While the EU regulation represents an historic breakthrough in holding companies to account for the deforestation in their supply chains - and can help assure concerned consumers that they aren’t helping destroy the Amazon or Congo Basin rainforests when they go shopping - as it stands, it may also not fundamentally alter the forest destruction on the ground.

To do so, the EU needs to work in partnership with producer countries to help them tackle deforestation across the whole country, rather than simply the EU supply chain.

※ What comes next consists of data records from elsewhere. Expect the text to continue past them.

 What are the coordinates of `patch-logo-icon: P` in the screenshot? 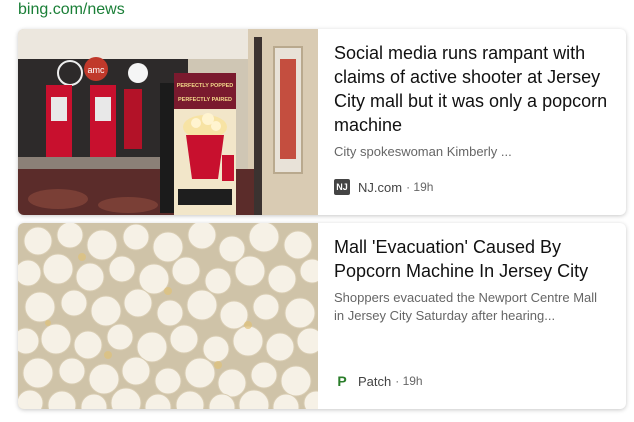 It's located at (342, 381).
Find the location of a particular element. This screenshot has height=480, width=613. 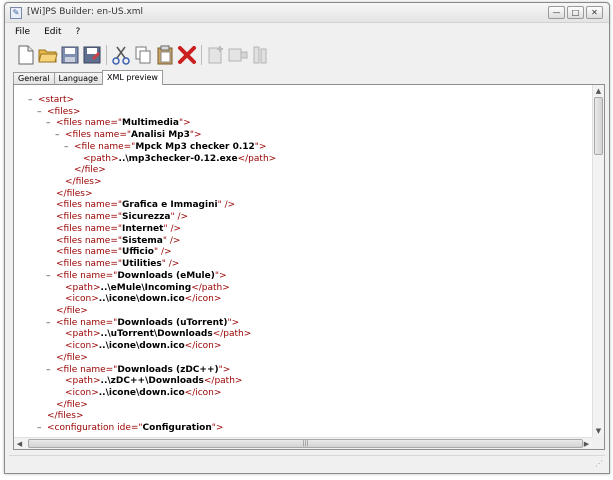

xml-val-text: Mpck Mp3 checker 0.12 is located at coordinates (195, 146).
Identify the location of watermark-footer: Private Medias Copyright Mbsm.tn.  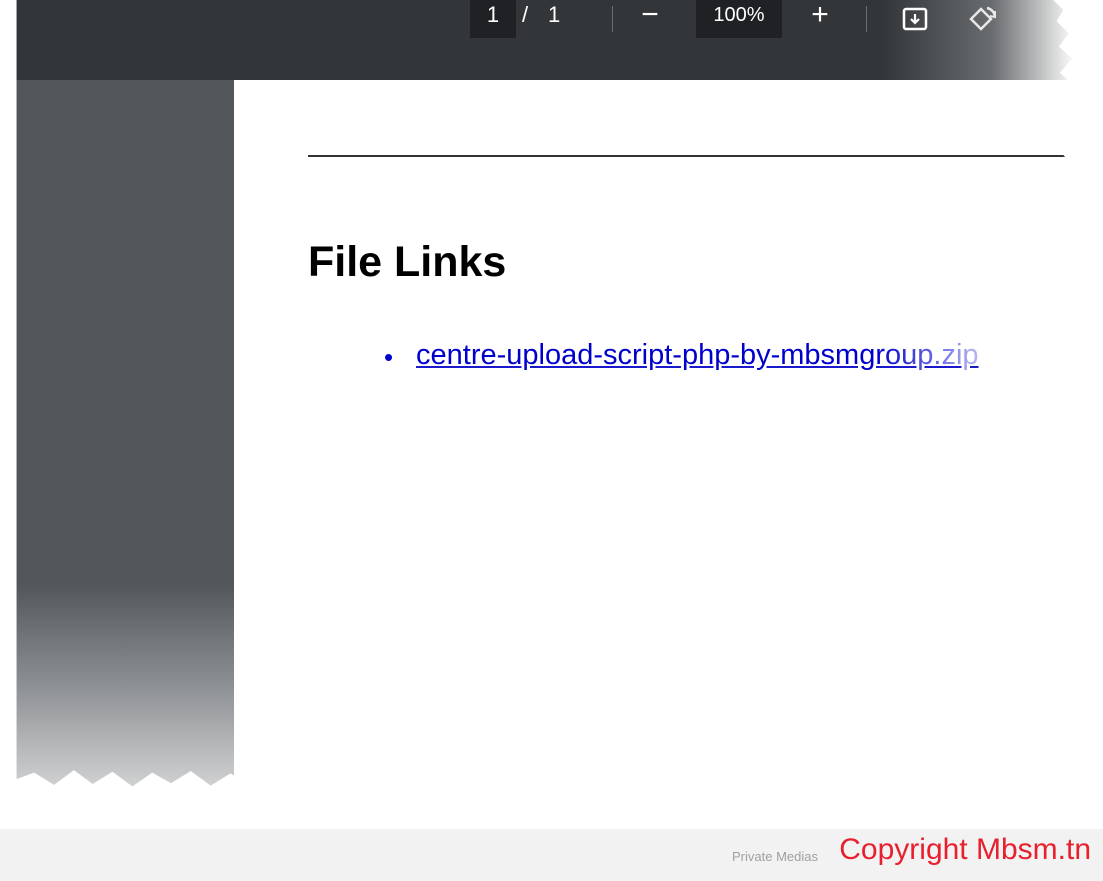
(552, 855).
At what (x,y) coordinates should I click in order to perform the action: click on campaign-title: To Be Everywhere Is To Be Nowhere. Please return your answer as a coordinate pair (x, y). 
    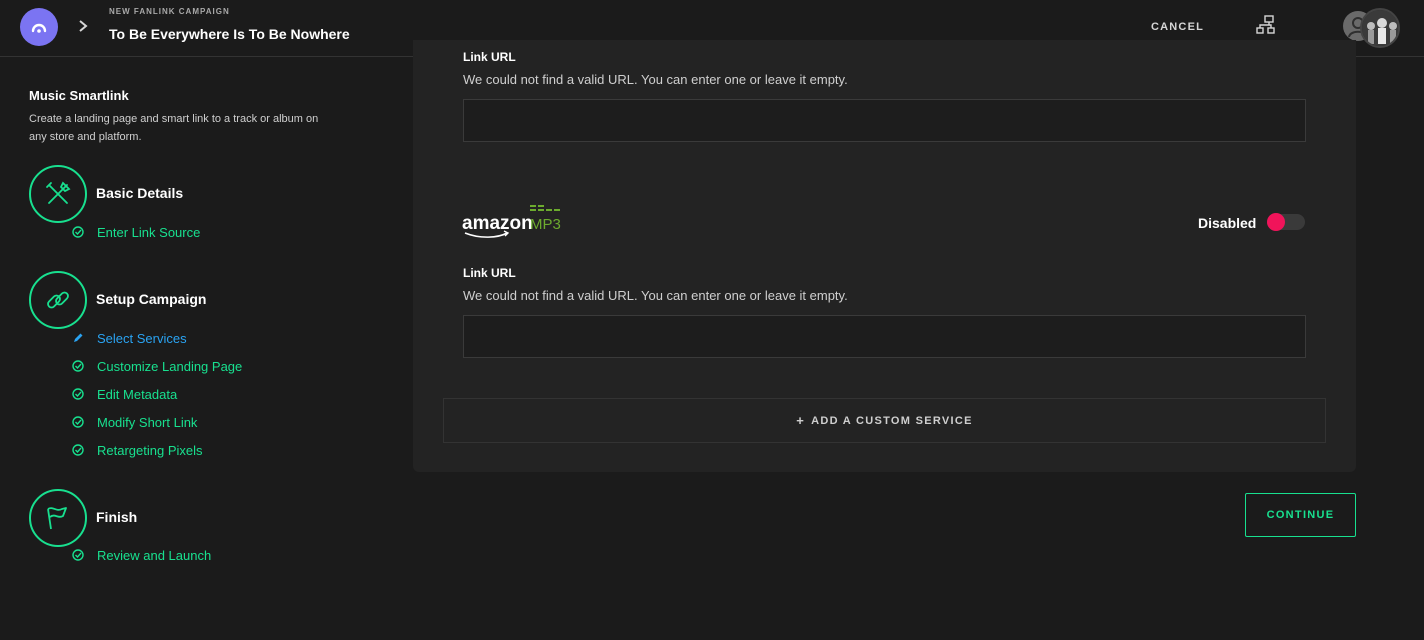
    Looking at the image, I should click on (230, 34).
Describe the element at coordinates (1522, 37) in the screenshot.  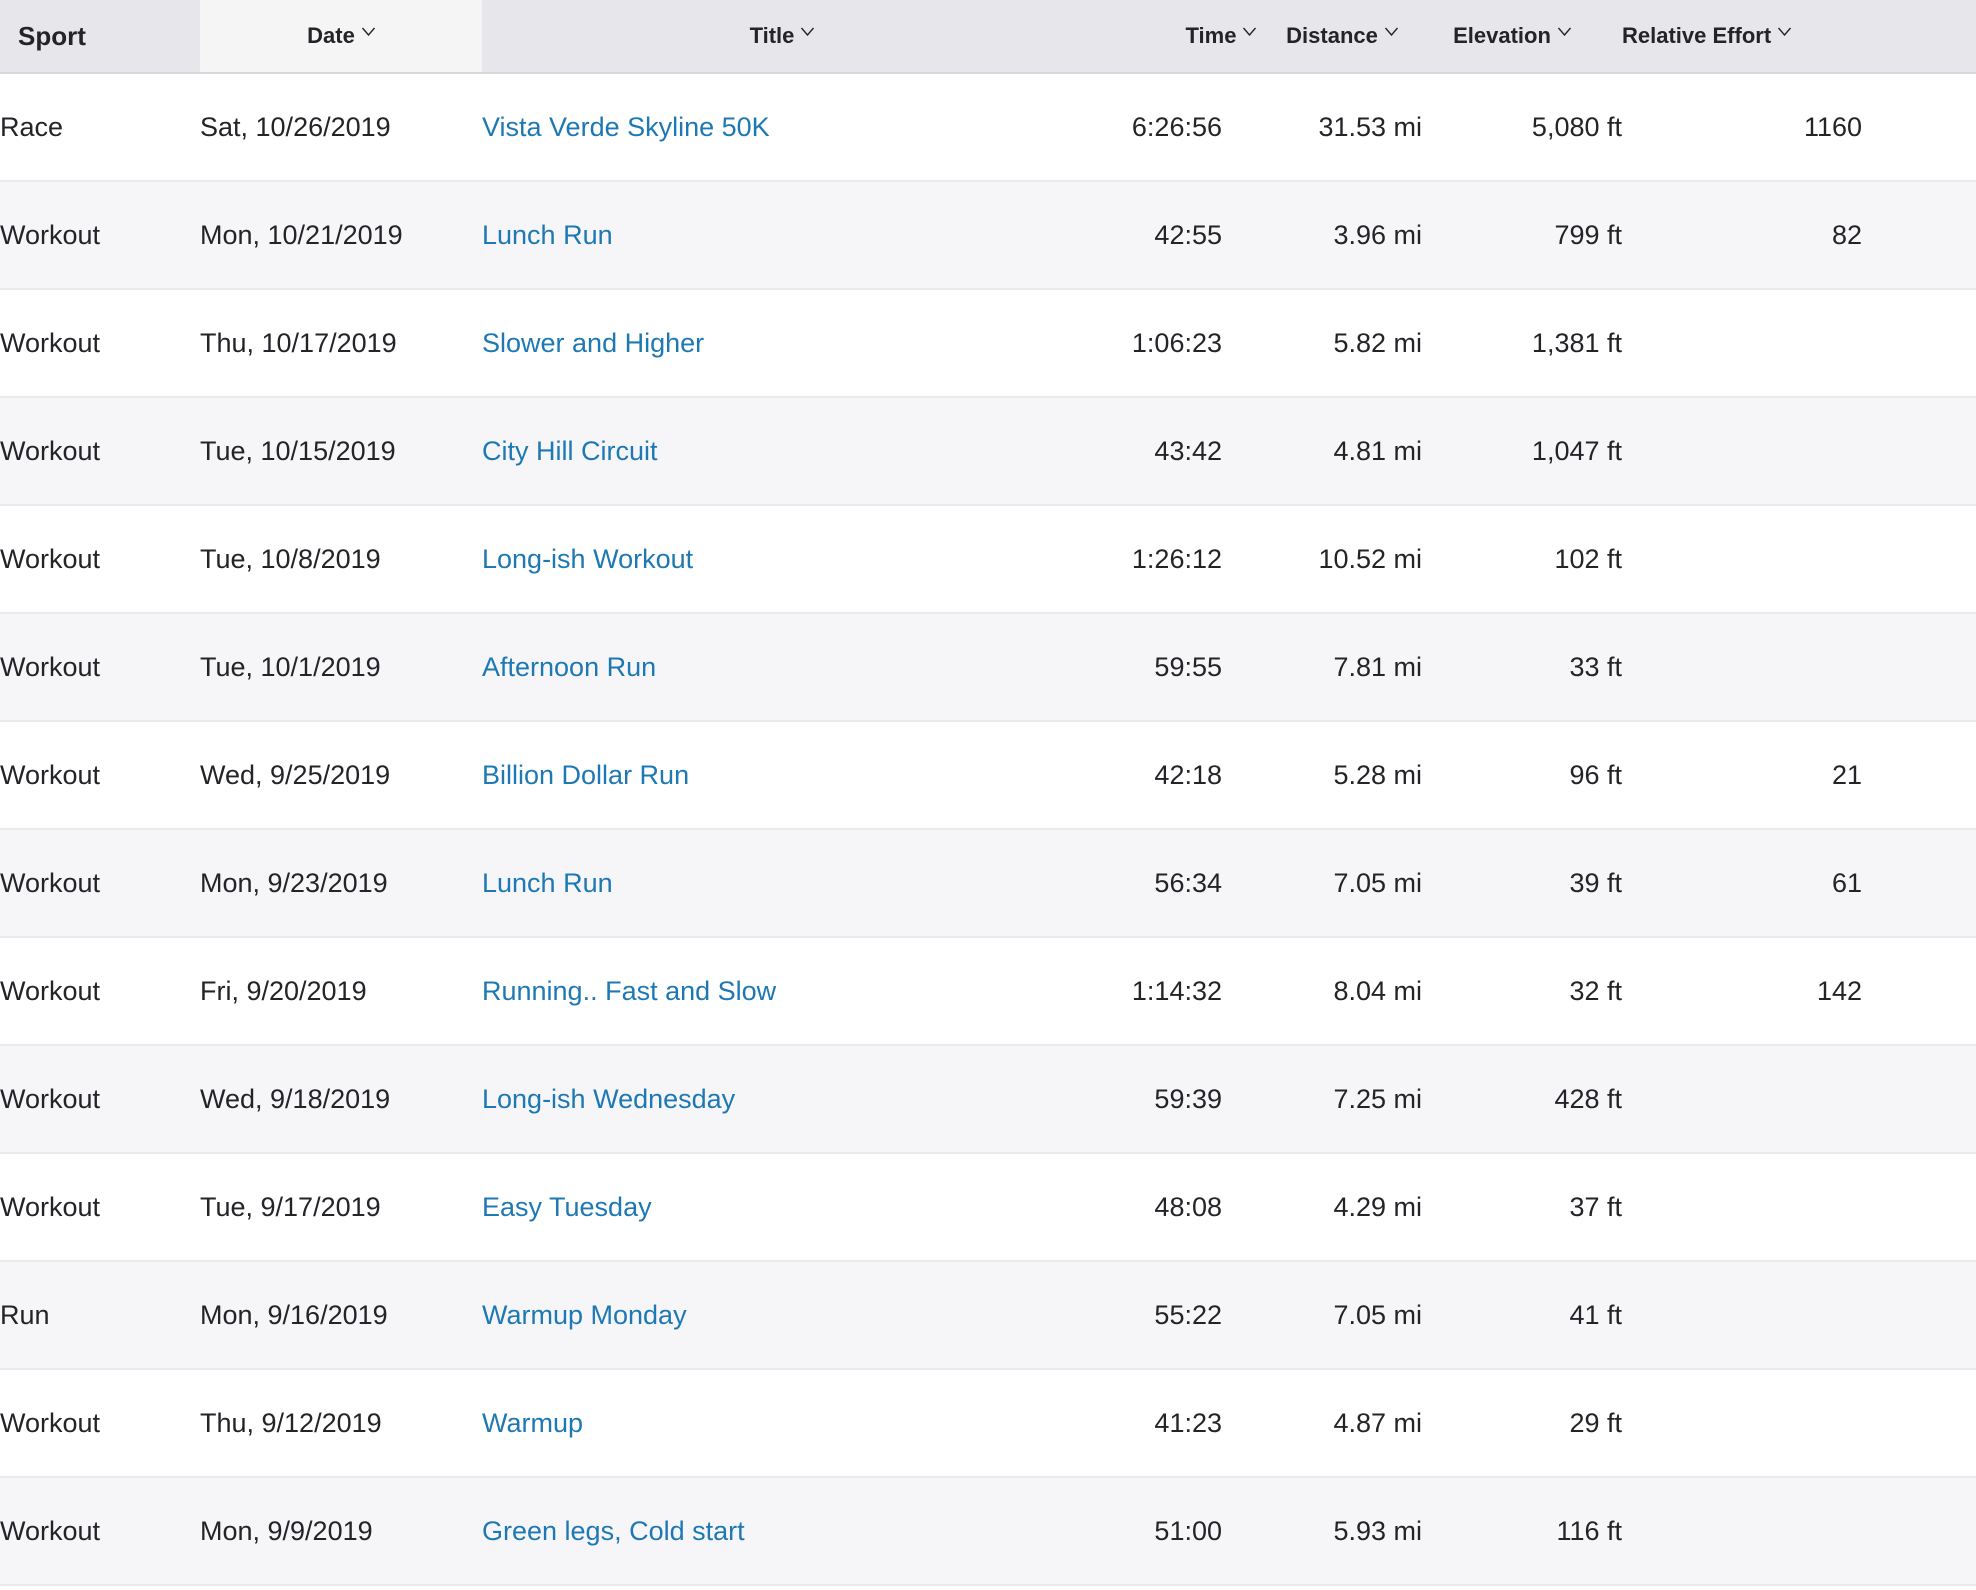
I see `header-elevation: Elevation` at that location.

Unfortunately, so far, the European Commission has shown little willingness to come up with a strategy for working with these countries, appearing to rely mostly on the regulation itself as a motor of change. This is risky. Once the EU loses market leverage in deforestation frontier zones, it will be very difficult to get it back.

This holds wider lessons for policymakers working to halt our triple planetary crisis, including those trying to reach an agreement in Montreal this coming week.

A Brazilian delegate speaking at COP15 on behalf of a large group of tropical forested countries pointed out that, as the “home to most of the biological diversity in the world”, they would bear a higher burden than others for implementing biodiversity protection, and called for support to do so.

If such calls aren’t heeded, we have little chance of protecting our vanishing natural world.


Any views expressed in this opinion piece are those of the author and not of Context or the Thomson Reuters Foundation.